Tropical_Willie's avatar

Trade-ins are one way, advantage to the dealer. The trade value is not the retail resell value, trade-ins can be 60% to 75% of full retail. Remember Business 101, “Buy low then sell high!”

So the car is worth is $3000 minus the $1000 not $5000 minus $1000.
That is $2000 for the dealer to fix, repair, cover warranty expenses (returns for quality issues) and finally profit.

Dutchess_III's avatar

If they can sell it for $5,000 why would it not be $5,000 – $1,000 – repairs? Where do you get $3,000?

Dutchess_III's avatar

OIC. You’re assuming $2,000 for repairs. Now the numbers match. That’ comes up to 2000 profit if resold at $5,000. Still not bad.

zenvelo's avatar

Where did you get “worth $5,000”? There is no single resale price for a car; there are educated ted estimates, such as the Kelly Blue Book. But the blue book has different valuations, depending on whether you are calculating a trade in price, a private sale, or the price you pay from a dealer.
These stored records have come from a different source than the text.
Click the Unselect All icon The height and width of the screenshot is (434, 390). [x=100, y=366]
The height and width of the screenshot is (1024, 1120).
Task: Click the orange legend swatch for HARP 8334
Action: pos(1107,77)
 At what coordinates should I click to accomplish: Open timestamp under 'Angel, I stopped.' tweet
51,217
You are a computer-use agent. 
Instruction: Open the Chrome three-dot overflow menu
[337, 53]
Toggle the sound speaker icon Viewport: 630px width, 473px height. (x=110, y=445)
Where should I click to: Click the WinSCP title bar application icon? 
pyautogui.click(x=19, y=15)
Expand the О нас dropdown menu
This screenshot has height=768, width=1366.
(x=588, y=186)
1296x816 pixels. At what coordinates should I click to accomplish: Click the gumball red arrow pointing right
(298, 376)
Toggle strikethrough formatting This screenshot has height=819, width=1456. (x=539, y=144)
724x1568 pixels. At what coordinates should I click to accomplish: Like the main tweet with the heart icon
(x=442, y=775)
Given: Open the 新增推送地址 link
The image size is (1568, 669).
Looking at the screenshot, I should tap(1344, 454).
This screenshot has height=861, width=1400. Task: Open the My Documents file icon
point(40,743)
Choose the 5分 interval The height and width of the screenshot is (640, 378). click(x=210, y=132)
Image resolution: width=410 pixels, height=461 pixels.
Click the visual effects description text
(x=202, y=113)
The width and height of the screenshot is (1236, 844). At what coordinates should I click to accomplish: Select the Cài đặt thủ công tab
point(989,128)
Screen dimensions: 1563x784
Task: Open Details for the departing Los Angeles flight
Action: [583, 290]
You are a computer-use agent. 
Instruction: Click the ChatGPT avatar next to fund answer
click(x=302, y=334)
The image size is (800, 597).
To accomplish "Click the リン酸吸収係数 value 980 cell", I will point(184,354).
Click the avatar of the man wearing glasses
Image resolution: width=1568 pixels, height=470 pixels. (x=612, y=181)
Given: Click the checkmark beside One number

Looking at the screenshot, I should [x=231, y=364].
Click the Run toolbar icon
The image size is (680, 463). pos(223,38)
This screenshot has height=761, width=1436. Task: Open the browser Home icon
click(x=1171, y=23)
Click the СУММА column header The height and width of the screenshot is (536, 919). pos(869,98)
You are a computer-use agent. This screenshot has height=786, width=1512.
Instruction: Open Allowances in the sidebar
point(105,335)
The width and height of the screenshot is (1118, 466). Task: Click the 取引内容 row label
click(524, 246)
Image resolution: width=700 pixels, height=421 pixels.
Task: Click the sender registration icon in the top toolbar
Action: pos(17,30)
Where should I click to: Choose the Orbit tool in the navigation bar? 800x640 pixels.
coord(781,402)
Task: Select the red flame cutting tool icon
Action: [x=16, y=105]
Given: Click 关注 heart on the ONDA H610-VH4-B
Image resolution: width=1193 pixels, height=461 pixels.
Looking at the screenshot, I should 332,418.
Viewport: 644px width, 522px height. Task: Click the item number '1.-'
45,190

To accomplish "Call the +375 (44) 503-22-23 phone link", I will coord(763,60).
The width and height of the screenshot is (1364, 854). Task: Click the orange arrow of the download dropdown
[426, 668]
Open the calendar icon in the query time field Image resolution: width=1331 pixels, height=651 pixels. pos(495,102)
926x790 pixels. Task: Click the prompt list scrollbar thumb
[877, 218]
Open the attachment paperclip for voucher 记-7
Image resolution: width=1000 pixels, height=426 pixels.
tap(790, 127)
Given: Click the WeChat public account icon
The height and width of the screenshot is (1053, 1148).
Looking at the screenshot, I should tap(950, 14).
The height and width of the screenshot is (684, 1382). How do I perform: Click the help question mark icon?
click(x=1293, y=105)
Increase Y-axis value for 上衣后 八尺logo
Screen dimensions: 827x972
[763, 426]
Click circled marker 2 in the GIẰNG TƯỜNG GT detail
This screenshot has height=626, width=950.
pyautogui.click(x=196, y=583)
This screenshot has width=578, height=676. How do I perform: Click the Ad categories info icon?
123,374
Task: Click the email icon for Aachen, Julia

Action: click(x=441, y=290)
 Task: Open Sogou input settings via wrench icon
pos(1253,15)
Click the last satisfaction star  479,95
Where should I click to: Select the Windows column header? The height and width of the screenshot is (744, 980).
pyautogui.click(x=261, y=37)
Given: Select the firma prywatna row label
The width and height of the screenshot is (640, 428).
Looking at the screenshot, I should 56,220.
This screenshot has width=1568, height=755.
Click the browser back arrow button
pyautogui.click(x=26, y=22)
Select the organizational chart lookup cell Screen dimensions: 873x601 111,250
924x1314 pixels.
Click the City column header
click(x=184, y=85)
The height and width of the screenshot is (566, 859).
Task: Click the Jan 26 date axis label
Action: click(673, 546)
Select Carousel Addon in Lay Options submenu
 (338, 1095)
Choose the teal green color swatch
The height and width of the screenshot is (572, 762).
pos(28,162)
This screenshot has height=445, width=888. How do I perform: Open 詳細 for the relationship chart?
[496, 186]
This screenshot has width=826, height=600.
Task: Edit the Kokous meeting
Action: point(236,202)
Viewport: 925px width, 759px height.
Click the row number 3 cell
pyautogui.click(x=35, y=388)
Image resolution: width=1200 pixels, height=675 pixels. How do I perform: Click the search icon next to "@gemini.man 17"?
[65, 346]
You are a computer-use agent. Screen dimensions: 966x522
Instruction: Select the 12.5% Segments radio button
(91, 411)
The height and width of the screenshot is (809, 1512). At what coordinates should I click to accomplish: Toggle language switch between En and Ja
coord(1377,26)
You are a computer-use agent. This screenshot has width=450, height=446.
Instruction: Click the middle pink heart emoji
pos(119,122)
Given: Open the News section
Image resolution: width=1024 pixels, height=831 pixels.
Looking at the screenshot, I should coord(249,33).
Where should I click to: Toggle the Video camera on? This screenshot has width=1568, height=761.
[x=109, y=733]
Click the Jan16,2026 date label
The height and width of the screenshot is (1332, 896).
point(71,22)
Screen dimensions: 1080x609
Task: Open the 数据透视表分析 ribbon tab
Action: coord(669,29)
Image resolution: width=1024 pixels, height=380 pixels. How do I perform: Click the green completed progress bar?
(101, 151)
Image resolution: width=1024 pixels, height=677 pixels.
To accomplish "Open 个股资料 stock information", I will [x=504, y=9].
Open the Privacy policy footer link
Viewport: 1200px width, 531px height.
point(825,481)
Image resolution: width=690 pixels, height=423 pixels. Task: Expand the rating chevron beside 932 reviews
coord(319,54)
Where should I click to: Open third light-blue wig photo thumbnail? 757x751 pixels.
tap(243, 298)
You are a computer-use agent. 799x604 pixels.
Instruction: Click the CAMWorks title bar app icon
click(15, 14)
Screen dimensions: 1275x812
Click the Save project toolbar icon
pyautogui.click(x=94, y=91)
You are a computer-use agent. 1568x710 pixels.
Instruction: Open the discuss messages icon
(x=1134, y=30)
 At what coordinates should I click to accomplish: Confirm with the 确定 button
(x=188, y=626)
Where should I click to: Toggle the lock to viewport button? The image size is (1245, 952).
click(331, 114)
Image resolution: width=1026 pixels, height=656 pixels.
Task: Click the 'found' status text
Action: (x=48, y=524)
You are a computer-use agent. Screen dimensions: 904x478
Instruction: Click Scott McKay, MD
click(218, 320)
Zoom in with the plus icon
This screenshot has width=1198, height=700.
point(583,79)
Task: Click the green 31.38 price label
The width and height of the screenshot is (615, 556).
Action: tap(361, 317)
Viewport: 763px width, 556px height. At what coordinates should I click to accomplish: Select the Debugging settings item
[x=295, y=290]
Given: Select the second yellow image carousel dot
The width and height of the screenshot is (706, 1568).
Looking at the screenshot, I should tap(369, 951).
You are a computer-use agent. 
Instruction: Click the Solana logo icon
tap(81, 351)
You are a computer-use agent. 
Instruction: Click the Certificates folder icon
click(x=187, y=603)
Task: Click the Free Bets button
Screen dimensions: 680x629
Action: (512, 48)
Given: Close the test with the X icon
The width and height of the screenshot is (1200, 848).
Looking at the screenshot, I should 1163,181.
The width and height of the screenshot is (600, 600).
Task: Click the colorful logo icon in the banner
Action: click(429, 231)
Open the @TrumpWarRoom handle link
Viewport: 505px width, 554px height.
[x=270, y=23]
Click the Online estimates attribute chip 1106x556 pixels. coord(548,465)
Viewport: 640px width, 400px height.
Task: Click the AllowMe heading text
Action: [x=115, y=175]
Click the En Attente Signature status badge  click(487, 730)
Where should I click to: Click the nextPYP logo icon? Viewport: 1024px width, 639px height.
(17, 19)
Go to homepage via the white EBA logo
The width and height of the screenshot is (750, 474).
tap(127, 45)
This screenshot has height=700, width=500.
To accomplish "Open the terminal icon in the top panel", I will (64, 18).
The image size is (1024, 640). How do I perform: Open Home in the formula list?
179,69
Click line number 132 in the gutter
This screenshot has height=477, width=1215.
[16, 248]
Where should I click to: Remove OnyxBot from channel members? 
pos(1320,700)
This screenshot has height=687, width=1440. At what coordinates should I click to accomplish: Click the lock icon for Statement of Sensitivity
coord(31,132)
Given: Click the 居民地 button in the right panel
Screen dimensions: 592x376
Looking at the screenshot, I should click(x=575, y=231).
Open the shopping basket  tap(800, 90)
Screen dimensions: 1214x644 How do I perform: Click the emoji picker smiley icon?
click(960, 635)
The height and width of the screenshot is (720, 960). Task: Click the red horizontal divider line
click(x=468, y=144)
And the amount owed on a loan is the responsibility of the car owner, not the dealer accepting a trade in.

Dutchess_III's avatar

It was just a number to do the math with.

Call_Me_Jay's avatar

If they can sell it for $5,000 why would it not be $5,000 – $1,000 – repairs?

If they can sell the car for $5,000, they are not going to buy it for $5,000. They have to make a profit. The wholesale price they offer you is independent of the old loan. And if it needs $1,000 in repairs, it’s a $4,000 car, not $5K.

But car dealers like to merge everything into one package to bamboozle you – new car, old car, old loan, new loan. Those are four separate things you can negotiate.

To be fair, lots of people are happy to be presented a simple offer – How much down payment and how much monthly payment? – “OK, gimme the keys, kthxbye!”

But you are paying for significantly for letting them handle it all as if it’s one thing.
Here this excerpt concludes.